Apple was, at the time, believed to be creating a watch that would incorporate the technology used in its iPhones and iPads. Any deal incorporating Valencell’s fitness technology could be particularly profitable for the seven-year-old company so Valencell was all too eager to help. But after a series of meetings at which Valencell demonstrated its technology to Apple, no contract was ever offered and the tech giant, Valencell alleges, disappeared.

Yet when the Apple Watch was unveiled, Valencell claims the product contained the exact functions that it had been showing to Apple — and Valencell has filed a lawsuit to that effect. The lawsuit, filed in January at federal court in North Carolina, also alleges that Apple employees who were working on developing the watch used fake names to download publicly available white papers from their website detailing how the sensors worked. Apple had not yet responded to the claims in court at time of writing and declined to comment to the Financial Times.

“Apple is knowingly using Valencell’s patented technology in an effort to achieve a licensing rate that is below a reasonable royalty,” Valencell’s lawyers allege in the lawsuit.

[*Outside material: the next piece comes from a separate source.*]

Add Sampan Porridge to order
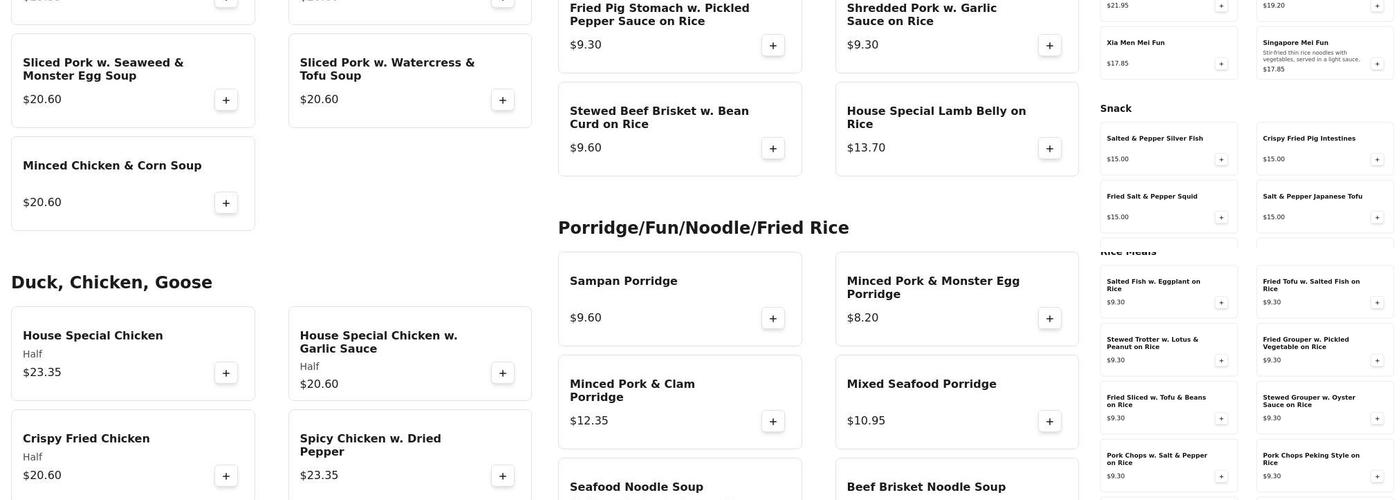 coord(773,319)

Apple had decided “that the benefits of infringing upon Valencell’s patented technology outweigh the risk of being caught and ultimately forced to pay damages”.

While the case may seem a straightforward intellectual property dispute, it is also one of a handful of lawsuits around the technology used in the emerging field of smartwatches. Lawyers are not expecting the same multi-million-dollar litigation boom that was seen in the patent wars stemming from the first smartphones, but they are predicting further claims as the market matures and a wider range of companies seek to create watches with ever-improved technology and design features.

The battles between major tech companies including Apple, Nokia, HTC, Google and Sony over smartphone technology began in late 2009 when Nokia and Apple sued each other for alleged infringement of various patents. In the ensuing years, lawsuits, countersuits and trade complaints have mounted, resulting in verdicts and settlements that have reached and sometimes exceeded $1bn. Some cases are still going on.

Last year, Apple and Ericsson began a dispute over whether the Swedish technology group’s 4G mobile patents are essential for the manufacture of the iPhone and how much Apple should pay if they are. It was settled in December 2015 with a patent licensing deal between the companies.

Alan Fisch, an intellectual property lawyer at Fisch Sigler in Washington DC, says the level of claims will depend on how popular the watches become. “Smartwatch patent battles will increase or decrease as a function of the demand for the product itself,” he says. “Substantial patent disputes often follow a substantial demand for a new product class. This was true for sewing machines in the 1800s, disposable diapers in the 1900s and smartphones in the 2000s.”

Analysts at Gartner, a technology research company, expect the market for smartwatches to soar, with sales projected to rise 6 per cent from 30.32m units in 2015 to 50.4m units this year, generating about $11.5bn in revenues. That figure is projected to increase even further in 2017 to 66.71m units.

Kurt Calia, a litigation partner at Covington & Burling in Silicon Valley, says that, so far, there is not the same demand for smartwatches that there has been for smartphones, but that could change as the technology develops and more companies introduce their own versions. Still, the market is never likely to be as big because smartwatches are not considered as essential as smartphones have become.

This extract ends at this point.